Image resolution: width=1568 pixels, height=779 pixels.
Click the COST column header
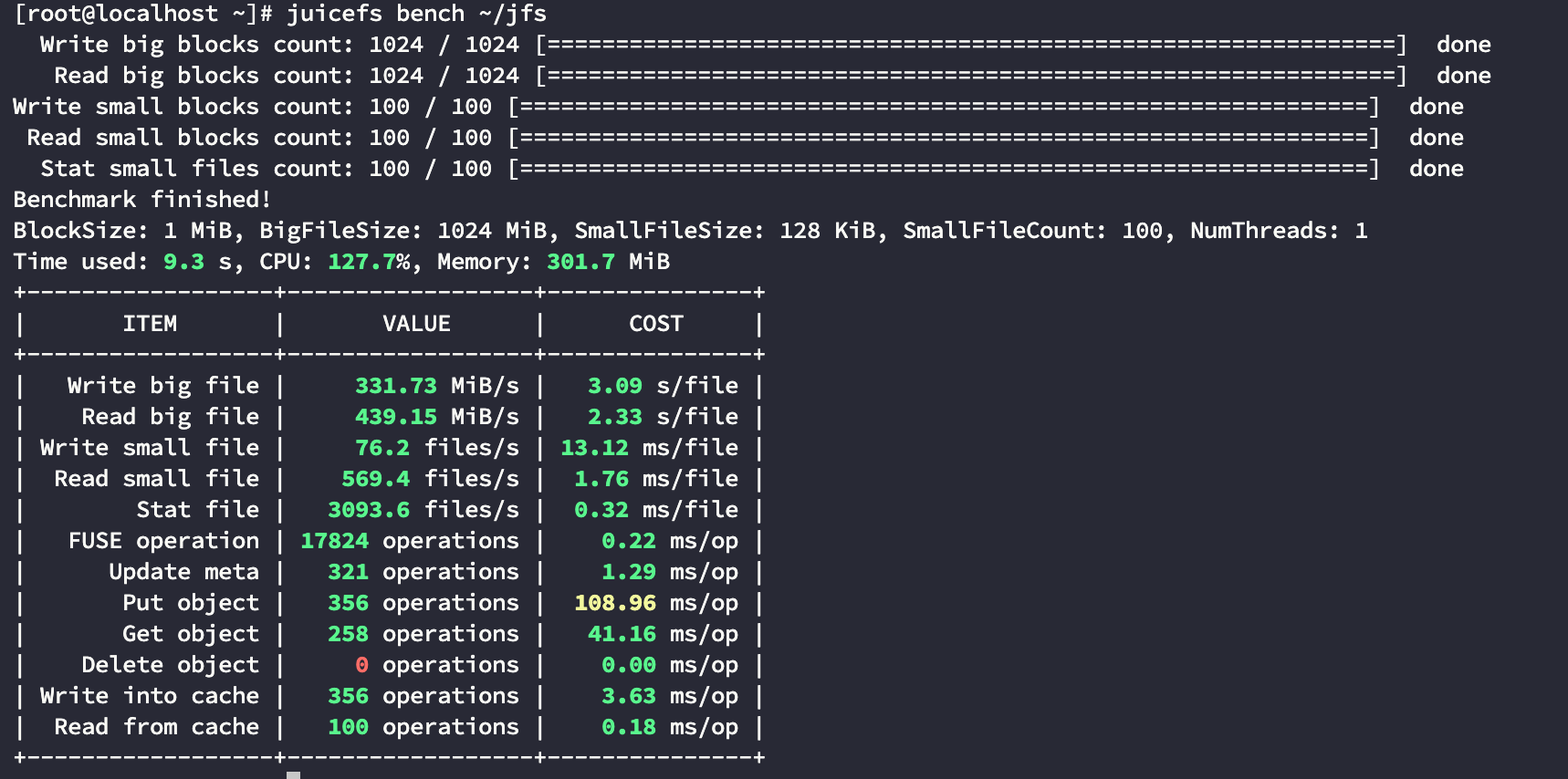click(x=655, y=324)
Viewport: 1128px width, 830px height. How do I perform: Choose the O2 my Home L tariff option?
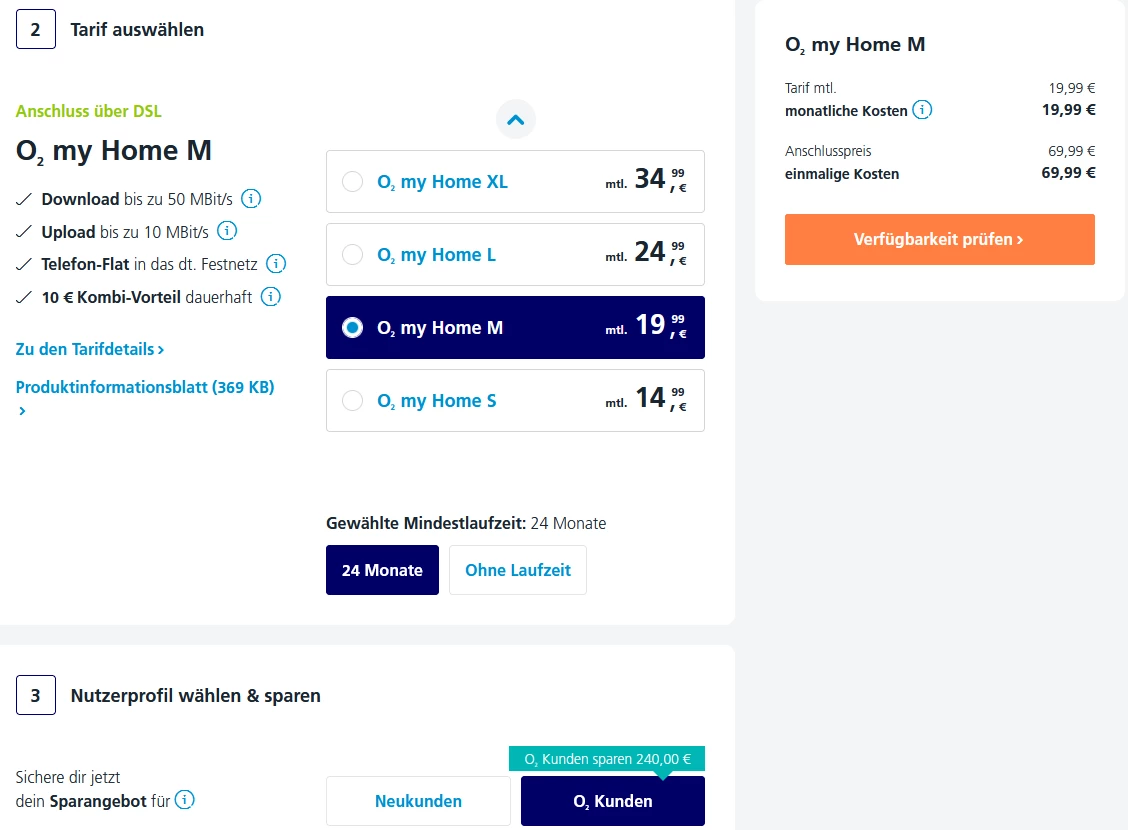point(352,255)
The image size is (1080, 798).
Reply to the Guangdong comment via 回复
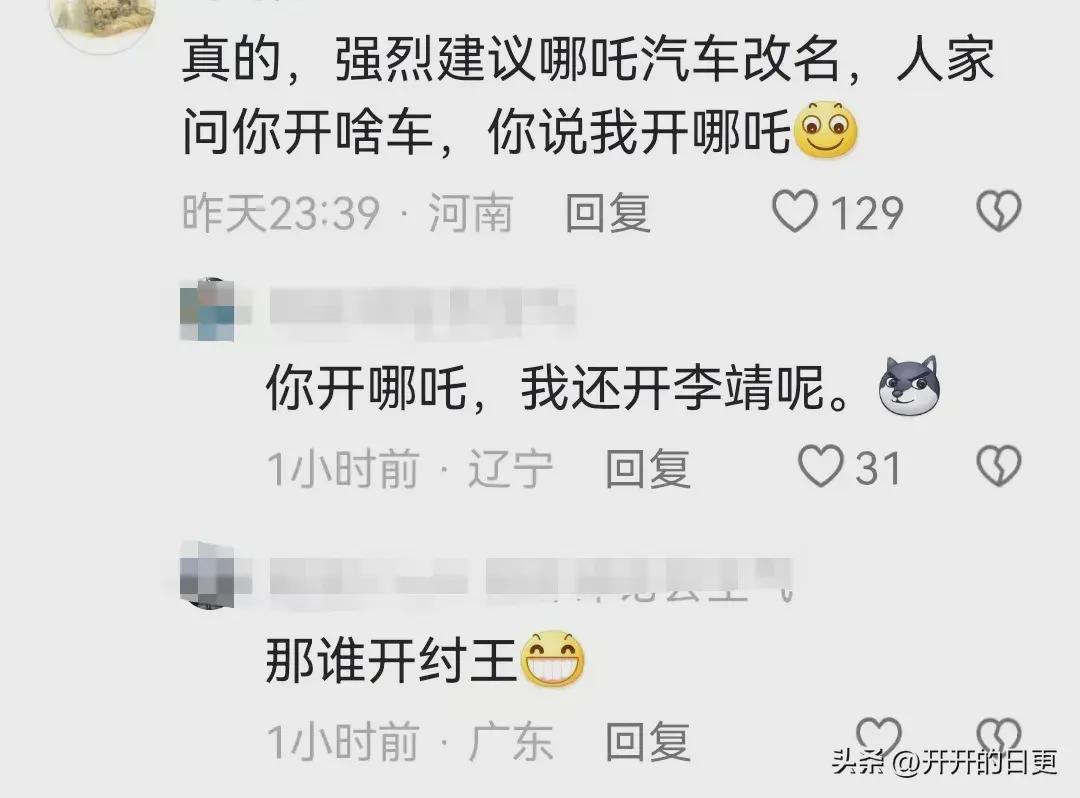pos(647,742)
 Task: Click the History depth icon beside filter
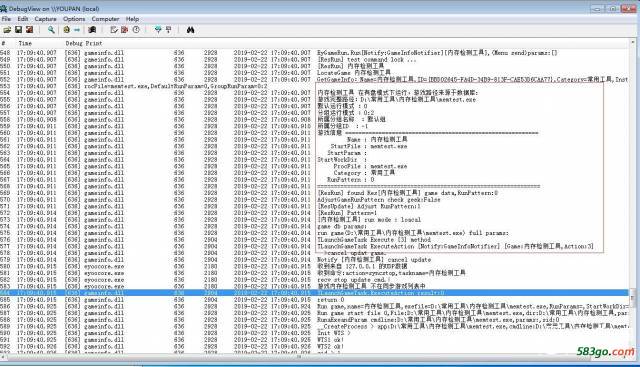pyautogui.click(x=168, y=30)
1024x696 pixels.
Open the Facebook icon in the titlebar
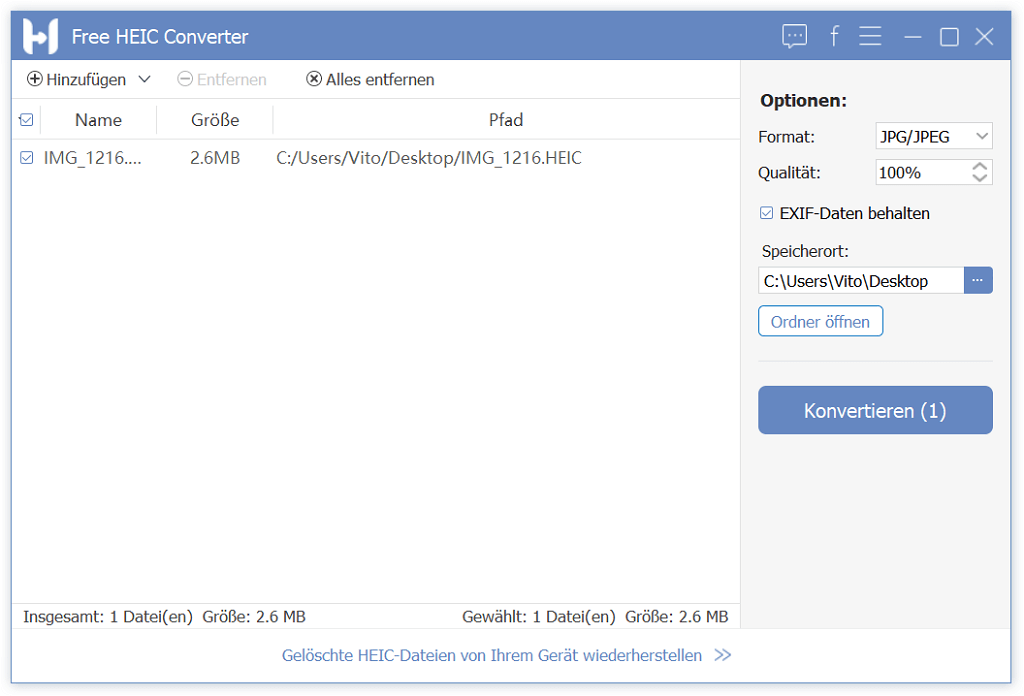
---*---
● **Exercise**:
Pull out each line of the listing above that contains the string "icon", and copy those lines in full. Case counts, so only an exact match of uppercase and lowercase letters qualifies.

● **Solution below**:
 Task: Click the History depth icon beside filter
Open the Facebook icon in the titlebar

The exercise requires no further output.